Being among thousands of young people in one place, each from different backgrounds and with different contacts, can help you get into a profession: 41 per cent of graduates said a friend from university had directly set them up for a job interview. Most employers also demand a degree as a minimum requirement.

So university helps, clearly. But it is simplistic to say the bit of paper you walk away with is the reason.

It is fallacious to suggest a degree alone is the passport to success. As more and more young people have gone to university over the past few decades, the graduate jobs market has been swamped – so much so that 48 graduates are now chasing each position.

To get on the career ladder, graduates are seeking alternative experiences to score CV points and differentiate themselves from the swathes of youngsters now armed with a degree: gap years, unpaid internships and post-graduate qualifications.

Some 85 per cent of those with post-graduate degrees are continuously in graduate-level jobs four years after graduating, compared to 56 per cent of those with a single degree.

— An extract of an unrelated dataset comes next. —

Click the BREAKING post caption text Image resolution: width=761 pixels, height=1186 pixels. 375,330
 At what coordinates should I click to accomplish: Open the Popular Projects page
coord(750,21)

But for those without affluent parents, there is no financial

support for these extra opportunities – opportunities that are increasingly becoming mandatory to land a job. So it is teenagers from the poorest backgrounds who are struggling the

most.

It is deeply misleading to suggest that you just need a degree – in other words, any old degree – to get on in life. Different universities are better than others, meaning their graduates attract a higher premium. Someone from a university in the top 25 per cent is likely to earn 16 per cent more than a graduate from a former polytechnic.

Different subjects also lead to different salaries; economics graduates earn more than those who studied history. Some degree courses and career paths require a further investment of time or money for additional qualifications and experiences.

It is a myth to suggest a degree is automatically the passport to a good job; some degrees will smooth your path, but most won't, requiring something extra on top to get you where you want to be.

It's a great disservice to young people if they are not told that – it unfairly raises their expectations and leads only to disappointment, especially if they haven't planned for the extra costs needed to get into their preferred career.

Now is the time to rewrite Labour's version of getting on in life. A degree alone does not secure it. There's much more to it than that.

Ryan Shorthouse is Political Secretary of the Bow Group, a Tory think-tank.